Фрагмент документа
══════════════════════════════

Мы тут касаемся самого глубокого смысла этой смерти. И вместе с тем — самого странного. Сократ еще раз открывает нам свое загадочное лицо и хранит свою тайну. Состояние источников не позволяет нам сказать, во всяком случае с уверенностью, почему он захотел умереть, если он этого захотел. Да и имеем ли мы право пытаться проникнуть в тайну, которую он не открыл даже близким? Мы едва вправе предполагать, что философ хотел своей смерти, чтобы она служила фактическим свидетельством той правды, которую он до этого проповедовал. Во всяком случае, его проповедь находит свое завершение именно в этой смерти, и именно благодаря ей Сократ близок нам и теперь.

* * *

Начатое дело подлежало разбирательству в одной из палат суда гелиастов. Эта палата насчитывала пятьсот одного судью, избранных по жребию среди граждан. Они принадлежали ко всем классам общества. Что бы ни говорили, моряков было не больше, чем мелких горожан. Этот трибунал-толкучка заседал на площади. За оградой теснилась толпа совершенно так же, как на театральном представлении… Служители суда с трудом удерживали толпу от возгласов. Сами судьи вели себя, как в театре. Случалось, что и они то осмеивали обвиняемого, то проливали слезы над его участью.

Сократ не ждал, чтобы подобное судилище могло судить беспристрастно. Он знал, что его народ еще дитя. Дитя капризное, покладистое, когда ему льстят, и выходящее из себя, когда ему говорят правду. Сократ никогда не баловал его сластями. И в этот день, когда они должны были очутиться лицом к лицу под взором Правосудия, он собирался всего лишь дать народу случай, трудный случай поступить мудро и справедливо. Он в последний раз хотел подвергнуть его испытанию. Потому что считал процесс испытанием не для себя, поскольку он сам был давно готов ко всему, но для своего народа.

Нам очень мало известно о речах трех обвинителей. Выступление официального обвинителя — молодого поэта — было, видимо, слабым. Хотя он рассчитывал на ораторский успех, ему пришлось довольствоваться лаврами осмеяния. Так по крайней мере говорят друзья Сократа. Политик Анит и поддерживавший его оратор Ликон, наоборот, выступали блистательно. Они произнесли речи, расцвеченные всеми модными тогда цветами риторики, и их доводы были столь убедительны, издевается Сократ, что, слушая их, он стал сомневаться — является ли он самим собой.

══════════════════════════════

Фрагмент данных
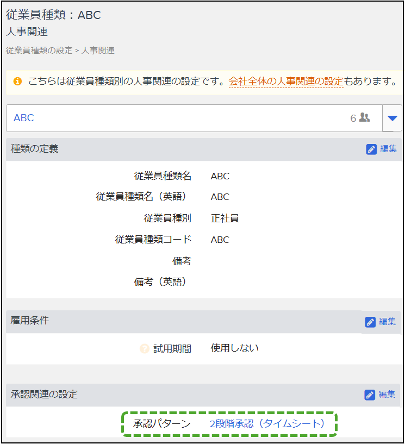Click the help icon beside 試用期間
The width and height of the screenshot is (405, 444).
point(144,349)
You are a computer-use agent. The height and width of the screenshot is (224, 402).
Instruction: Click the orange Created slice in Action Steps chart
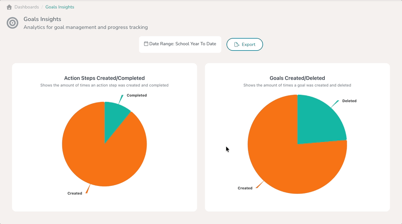[102, 159]
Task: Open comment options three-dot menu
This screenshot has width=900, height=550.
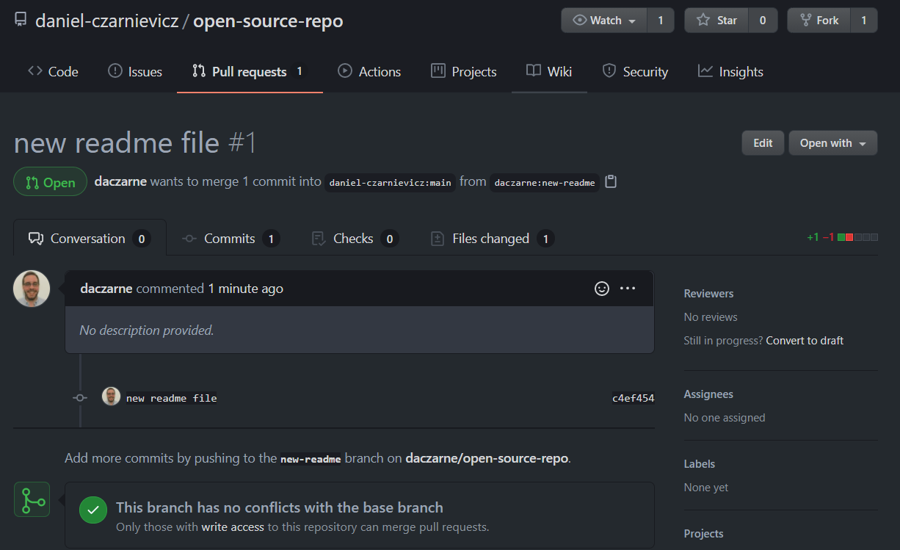Action: (628, 289)
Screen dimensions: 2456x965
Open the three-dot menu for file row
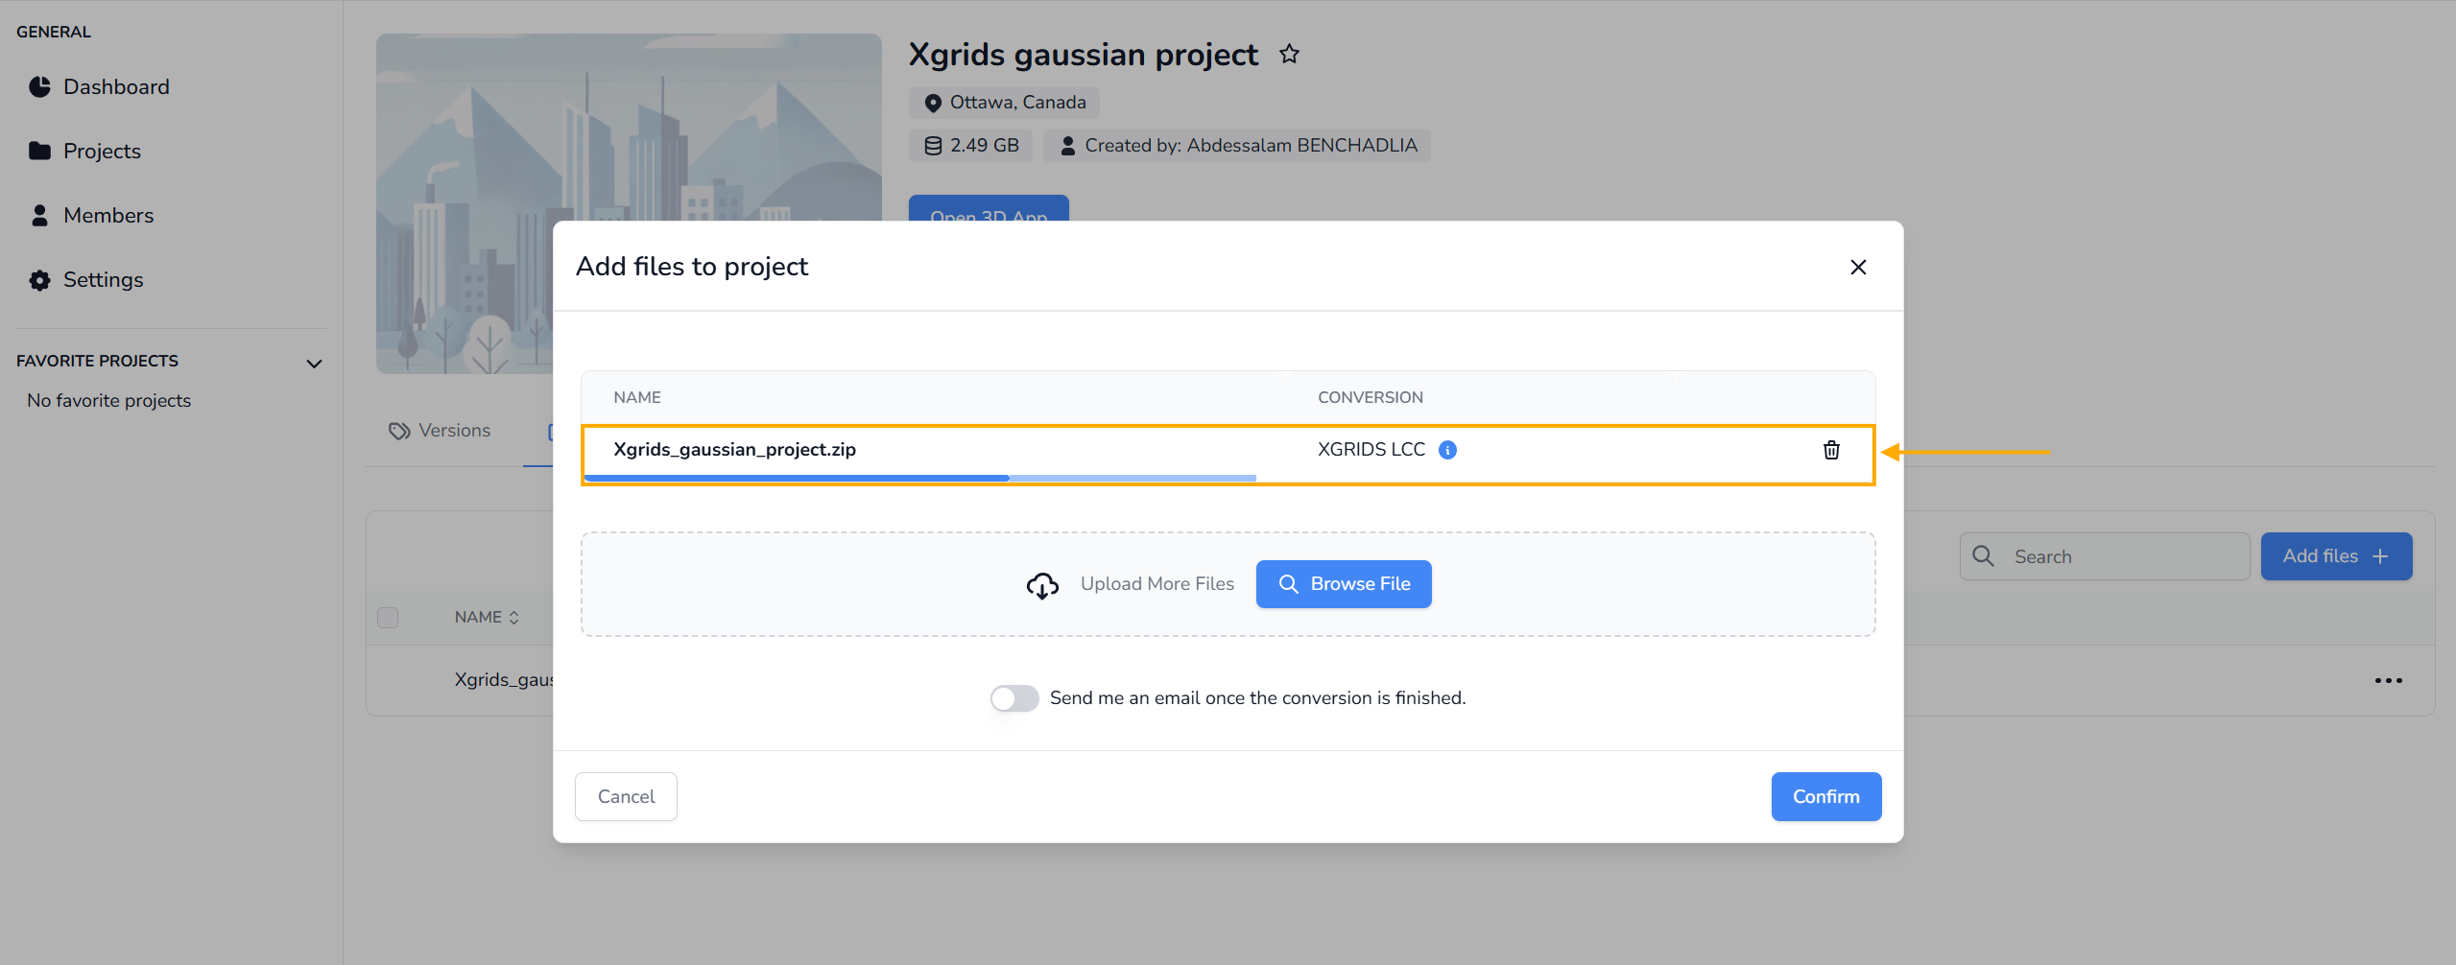pyautogui.click(x=2388, y=680)
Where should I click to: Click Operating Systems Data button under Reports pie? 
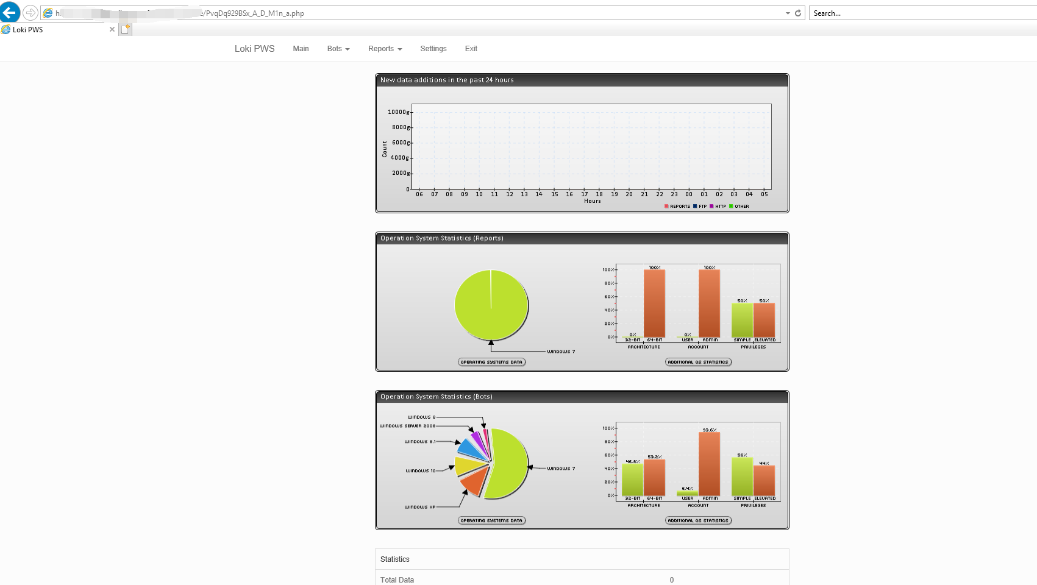click(x=491, y=362)
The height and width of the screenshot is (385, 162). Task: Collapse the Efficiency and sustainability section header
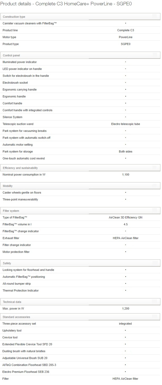(x=80, y=168)
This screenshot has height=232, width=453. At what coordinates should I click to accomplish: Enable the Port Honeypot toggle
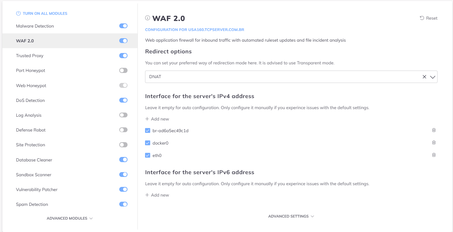(123, 71)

══════════════════════════════

Список заданий
a: Сколько судей насчитывала палата суда гелиастов, согласно тексту о суде над Сократом?
b: Отредактируйте отрывок текста о суде над Сократом от "Начатое дело подлежало" до "над его участью.", заменив "площади" на "рыночной площади".
c: Продолжите текст о суде над Сократом, начав сразу после его последнего предложения.

Ответы на задания
a: Палата насчитывала пятьсот одного судью.

b:
Начатое дело подлежало разбирательству в одной из палат суда гелиастов. Эта палата насчитывала пятьсот одного судью, избранных по жребию среди граждан. Они принадлежали ко всем классам общества. Что бы ни говорили, моряков было не больше, чем мелких горожан. Этот трибунал-толкучка заседал на рыночной площади. За оградой теснилась толпа совершенно так же, как на театральном представлении… Служители суда с трудом удерживали толпу от возгласов. Сами судьи вели себя, как в театре. Случалось, что и они то осмеивали обвиняемого, то проливали слезы над его участью.

c:
Чтобы обосновать обвинение в безбожии, обвинители не упустили возможности сыграть на старом народном предубеждении против тех, кто пытается толковать небесные явления. Сократ уже давно отказался от астрономии, которую он считал безбожной наукой. Но философ всегда останется для черни тем чудаком, который, наблюдая звезды, падает в колодезь, что, впрочем, справедливо. Обвинители попытались установить, что критика мифов, которой занимался Сократ, также предполагает безбожие и даже атеизм, что, конечно, требовало известной ловкости рук, поскольку мифология никогда не являлась у древних предметом веры и афиняне привыкли к тому, что их поэты, в том числе и самые набожные, без конца перекраивают старые мифы. Обвинение в насаждении новых богов пытались довольно неуклюже обосновать тем, что философ будто бы почитал «демона», голос которого он слушал. Сократ никогда не устанавливал культа своего «божества». Кроме того, он никогда не употреблял слова «демон» во множественном числе, как то указывалось в тексте жалобы, и того менее предлагал своим согражданам поклоняться этим демонам, так как почитал открывавшийся ему «божественный голос» знаком особого благоволения к нему божества. Но народ, не удивлявшийся тому, что в атеизме обвиняли того же человека, которого упрекали в том, что он слышит в себе голос божества, этот народ не был расположен разбираться в тонкостях.

По-видимому, обвинители сосредоточили свои усилия на втором пункте — совращении юношества — гораздо более, чем на обвинении в безбожии. Они утверждали, что Сократ прививает молодым людям вкус к «вздорным пустякам» — слово, под которым умы «реалистического» толка охотно разумеют размышление и изучение. Он отвлекал их от «действия», главным образом от участия в государственных делах. Удерживая возле себя юношей, он расшатывал семью, для защиты которой Анит и его окружение не жалели в то время сил. Он открыто призывал к неуважению власти отцов. Ложная наука, внушаемая им своим ученикам, воспитывала их в неуважении к признанной мудрости, восстанавливала против законов полиса, против порядка и традиции.

В сущности, все это было перепевами одного и того же упрека: Сократ учил молодых людей мыслить. Вот и все.

Афинский закон требовал, чтобы обвиняемый сам выступил в свою защиту. Были, однако, профессионалы — логографы, составлявшие для обвиняемых защитительные речи, которые те прочитывали в суде. Самый известный логограф того времени, Лисий, предложил Сократу свои услуги. Тот заставил прочесть ему написанную для него речь, отличавшуюся изысканным стилем. Он отказался от нее с улыбкой. «Это прекрасная речь, — сказал он Лисию, — но мне она не подходит». — «Почему же она тебе не подходит, если она прекрасна?» — «Разве ты не знаешь, что красивая обувь и нарядная одежда мне не к лицу?» Ему казалось, что красивые обороты не доказывают его невиновности.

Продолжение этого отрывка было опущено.